I searched for a privy where I could change my clothes, and found one in a weed-choked garden down a lane off the busy street. The smell inside was almost overwhelming. I held my breath as best as I could, and teetering in the small space, I removed my skirt, bodice, and petticoats. As careful as I was, one of my gloves went down the necessary, disappearing into its dark, foul reaches, to be discovered by the night soil men, who would probably clean it and sell it on.

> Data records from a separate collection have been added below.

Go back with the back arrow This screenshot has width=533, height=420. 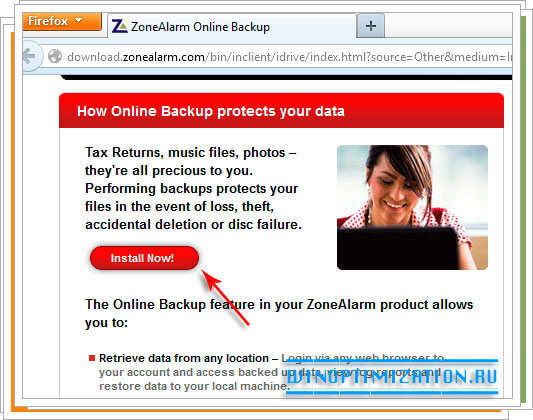31,56
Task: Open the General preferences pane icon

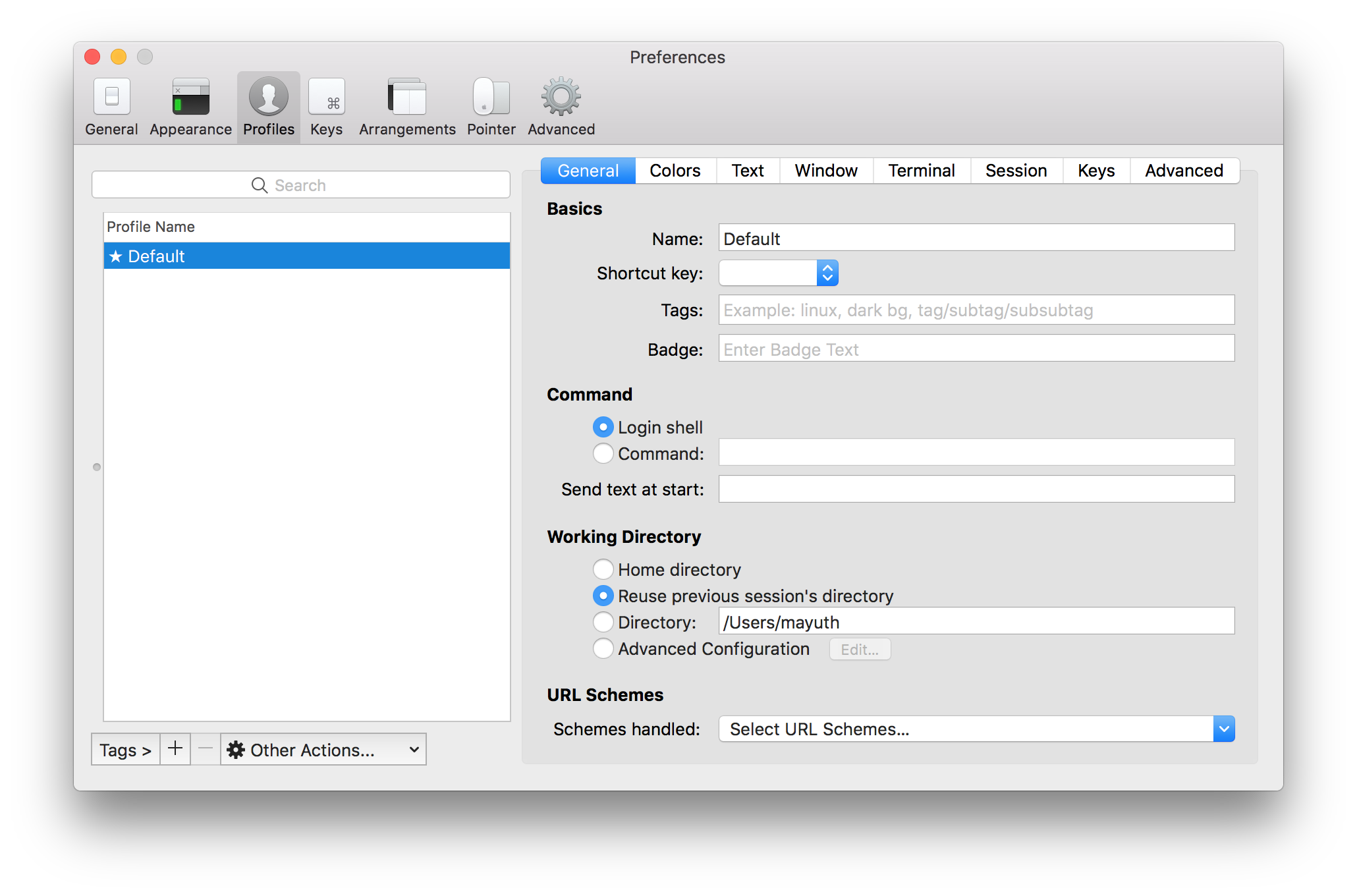Action: pyautogui.click(x=111, y=98)
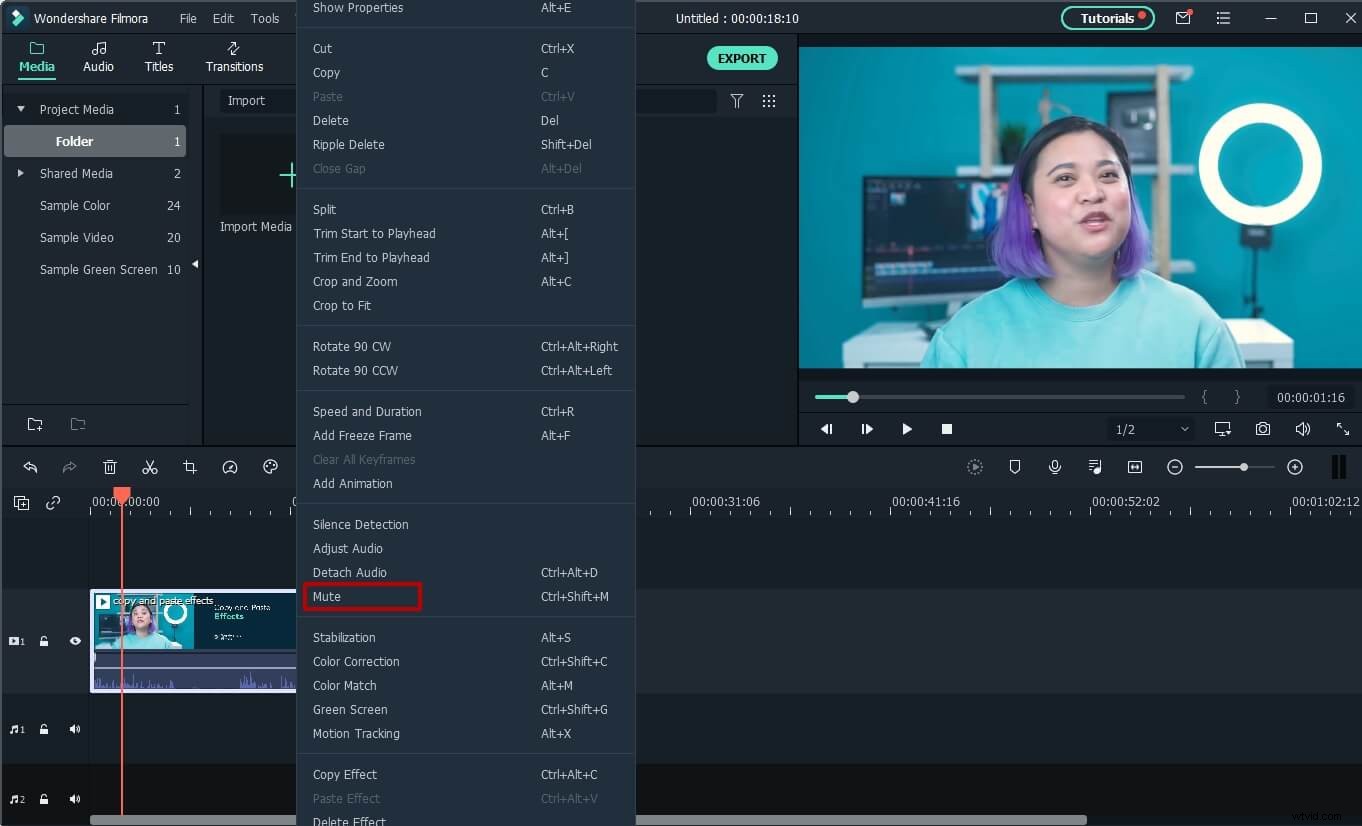Viewport: 1362px width, 826px height.
Task: Click the Record Voiceover microphone icon
Action: click(x=1054, y=466)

I wanted to leave my corset on for modesty’s sake, but my chemise underneath it was too long to tuck into the trousers, and without a shift, the corset would chafe my skin to red welts in no time. I ripped my petticoat into strips and tied them around my breasts, flattening them as best I could. I hoped it would do. My breasts were small enough and the shirt voluminous enough that they wouldn’t show. I took the rest of my clothing off, apart from my pantaloons, and donned the boy’s clothing. My bonnet went into the sack along with everything else, and when I pulled the cap down over my head, the knit was thick enough to hide my bun. My boots were workmanlike enough to pass for a man’s, although they were probably finer than the usual hobnailed boots of a sailor.